NvMediaImageLock() returns over 35ms

Software Version
DRIVE OS Linux 5.2.6
DRIVE OS Linux 5.2.6 and DriveWorks 4.0
DRIVE OS Linux 5.2.0
DRIVE OS Linux 5.2.0 and DriveWorks 3.5
NVIDIA DRIVE™ Software 10.0 (Linux)
NVIDIA DRIVE™ Software 9.0 (Linux)
other DRIVE OS version
other

Target Operating System
Linux
QNX
other

Hardware Platform
NVIDIA DRIVE™ AGX Xavier DevKit (E3550)
NVIDIA DRIVE™ AGX Pegasus DevKit (E3550)
other

SDK Manager Version
1.7.0.8846
other (1.1.0-6343)

Host Machine Version
native Ubuntu 18.04
other

Hi all,

We use NvSIPL framework to capture VUYX format Images from our camera, IMX390 (2K, 30FPS).
Basically, our cord implementation is based on “samples/nvmedia/nvsipl/test/camera/*”.
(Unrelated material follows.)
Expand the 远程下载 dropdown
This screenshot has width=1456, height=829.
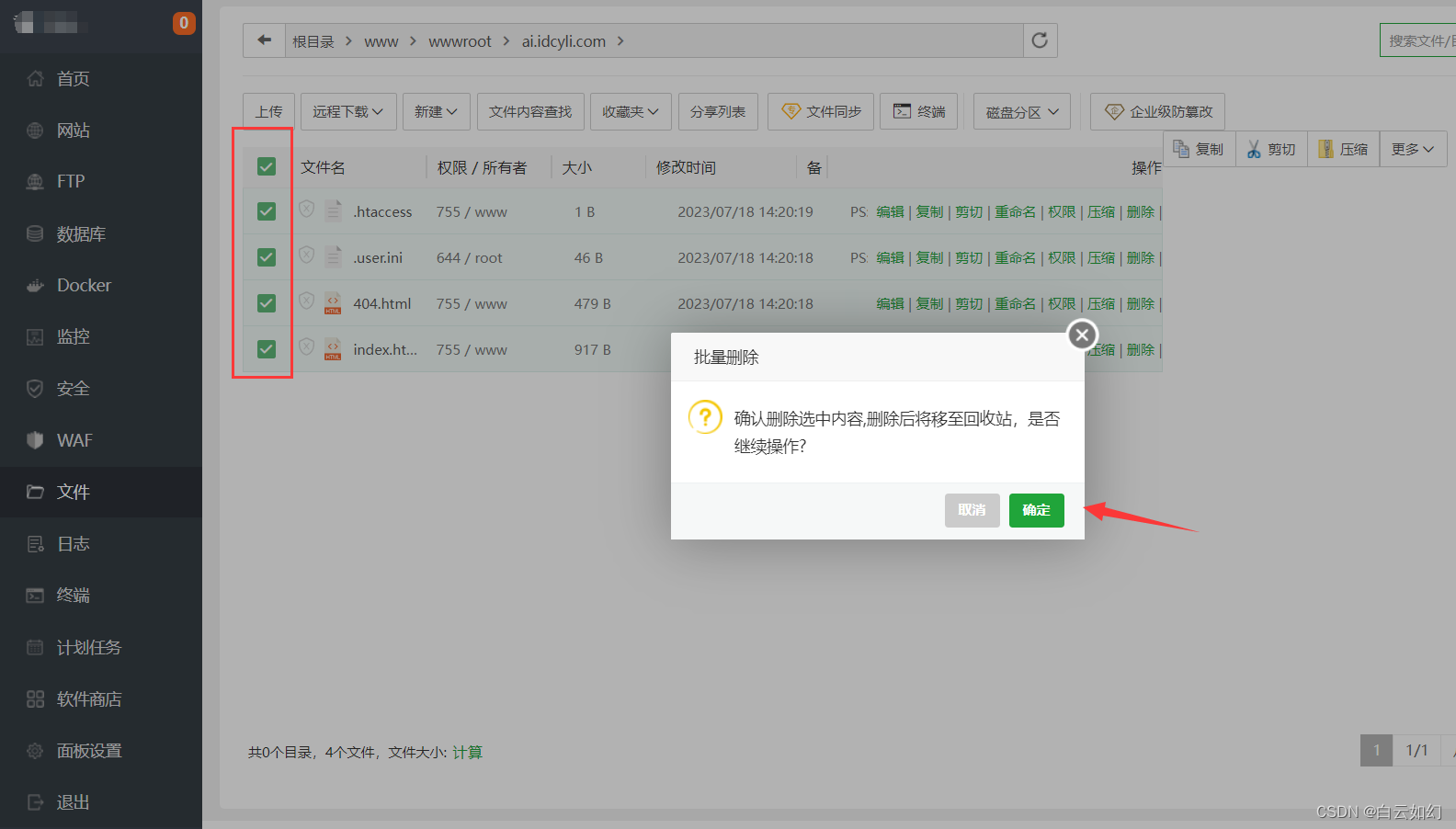pos(348,111)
Following the sample,CVnSIPLConsumer.hpp", we call NvMediaImageLock() in OnFrameAvailable().

Without backgroud processes,NvMediaImageLock() returns within 10ms.
But, With backgroud processes (especially image processing, such as distortion correction with GPU) it returns over 35ms inspite of enough cpu resources. So we cannot receive images from SIPL at 30FPS.

We can’t analyze inside of NvMediaImageLock(), so we can’t find what is making it worse.
Could you tell me what NvMediaImageLock does, what might be making it worse?

We set our camera’s SurfFormatAttr with
NVM_SURF_FMT_DEFINE_ATTR(surfFormatAttrs);
NVM_SURF_FMT_SET_ATTR_YUV (surfFormatAttrs, VUYX,NONE,PACKED,UINT,8,PL);

Is there any performans improvement points at above settings?
ex. Are PACKED and PL best choice?

Dear @Tabito.Suzuki,
Is it possible to test on DRIVE OS 5.2.6? Do you consistently notice this issue for each frame or once while?

Could you tell me what NvMediaImageLock does, what might be making it worse?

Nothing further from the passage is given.